A local high school student has been selected as a semi-finalist in the Intel Science Talent Search for his work on the University of Rochester's Omega laser, the most powerful fusion laser in the world. Aman Narang of The Harley School developed a computer model that predicts how the spectrum of the massive laser will behave as scientists change the characteristics of the light it produces.

"Aman's program confirmed that the laser was working as expected," says R. Stephen Craxton, a physicist in the Theory Division at the University's Laboratory for Laser Energetics. "We'd added some new features to the laser recently such as a new diagnostic instrument that measures the spectrum. Dr. William Donaldson, who had built the instrument, asked me to calculate what it should see, and I realized this would make a great project for a student."

Craxton started Narang working on the computer model during a summer program offered by the laboratory to local high school students to give them experience conducting research. At first, Narang thought programming the computer model was just busywork, but when he heard Craxton talk about how other students' projects had made a real difference at the laser lab, he worked on the problem in earnest. By the end of the eight-week program Narang had modeled the spectrum produced by the Omega laser and obtained results that agreed in remarkable detail with measurements made directly with a spectrometer.
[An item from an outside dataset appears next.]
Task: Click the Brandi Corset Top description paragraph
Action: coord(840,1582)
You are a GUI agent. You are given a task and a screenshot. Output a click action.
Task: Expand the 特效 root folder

Aman, a recent immigrant from India, is one of several Rochester-area students who have been honored in national science competitions during the last decade for work done at the laboratory. In the latest competition, more than 1,500 students from around the country entered the competition, and only 300 were chosen as semifinalists. For his accomplishment, Narang and his school will each receive $1,000. Forty finalists will be chosen to attend the Science Talent Institute in Washington, D.C., in March, where one winner will receive a prize of $100,000.